[Records from a dataset]
'''

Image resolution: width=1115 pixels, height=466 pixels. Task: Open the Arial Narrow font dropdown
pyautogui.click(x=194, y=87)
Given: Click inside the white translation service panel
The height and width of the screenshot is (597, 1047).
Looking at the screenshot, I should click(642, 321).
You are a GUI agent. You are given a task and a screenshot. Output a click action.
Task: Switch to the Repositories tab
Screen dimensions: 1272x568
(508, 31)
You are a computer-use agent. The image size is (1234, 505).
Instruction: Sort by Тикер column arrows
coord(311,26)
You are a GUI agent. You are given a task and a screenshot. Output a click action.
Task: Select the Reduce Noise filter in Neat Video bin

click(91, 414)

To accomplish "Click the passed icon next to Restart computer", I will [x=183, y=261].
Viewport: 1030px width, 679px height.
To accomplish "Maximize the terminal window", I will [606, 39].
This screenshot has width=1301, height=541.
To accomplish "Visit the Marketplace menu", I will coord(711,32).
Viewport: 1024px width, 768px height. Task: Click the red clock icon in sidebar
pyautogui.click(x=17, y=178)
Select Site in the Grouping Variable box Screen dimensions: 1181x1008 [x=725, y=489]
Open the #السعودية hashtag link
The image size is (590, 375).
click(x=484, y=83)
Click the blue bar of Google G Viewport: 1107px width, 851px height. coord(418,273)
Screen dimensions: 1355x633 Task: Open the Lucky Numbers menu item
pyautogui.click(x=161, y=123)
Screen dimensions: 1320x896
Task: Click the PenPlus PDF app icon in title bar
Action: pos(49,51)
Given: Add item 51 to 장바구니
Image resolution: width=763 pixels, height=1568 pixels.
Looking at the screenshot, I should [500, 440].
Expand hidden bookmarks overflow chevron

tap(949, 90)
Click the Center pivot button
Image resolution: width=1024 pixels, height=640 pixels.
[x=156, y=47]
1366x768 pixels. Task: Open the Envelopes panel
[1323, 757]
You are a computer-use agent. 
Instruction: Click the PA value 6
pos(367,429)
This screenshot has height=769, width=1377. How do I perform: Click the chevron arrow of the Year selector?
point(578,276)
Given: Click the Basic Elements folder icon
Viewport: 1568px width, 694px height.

'''

> [Task prompt] Write out exactly the lines from the line holding "Viewport: 1024px width, 768px" through the last line of the data, and nothing besides those lines.

> [Finished exercise]
Viewport: 1024px width, 768px height. Task: Click the red clock icon in sidebar
pyautogui.click(x=17, y=178)
Select Site in the Grouping Variable box Screen dimensions: 1181x1008 [x=725, y=489]
Open the #السعودية hashtag link
The image size is (590, 375).
click(x=484, y=83)
Click the blue bar of Google G Viewport: 1107px width, 851px height. coord(418,273)
Screen dimensions: 1355x633 Task: Open the Lucky Numbers menu item
pyautogui.click(x=161, y=123)
Screen dimensions: 1320x896
Task: Click the PenPlus PDF app icon in title bar
Action: pos(49,51)
Given: Add item 51 to 장바구니
Image resolution: width=763 pixels, height=1568 pixels.
Looking at the screenshot, I should [500, 440].
Expand hidden bookmarks overflow chevron

tap(949, 90)
Click the Center pivot button
Image resolution: width=1024 pixels, height=640 pixels.
[x=156, y=47]
1366x768 pixels. Task: Open the Envelopes panel
[1323, 757]
You are a computer-use agent. 
Instruction: Click the PA value 6
pos(367,429)
This screenshot has height=769, width=1377. How do I perform: Click the chevron arrow of the Year selector?
point(578,276)
Given: Click the Basic Elements folder icon
Viewport: 1568px width, 694px height.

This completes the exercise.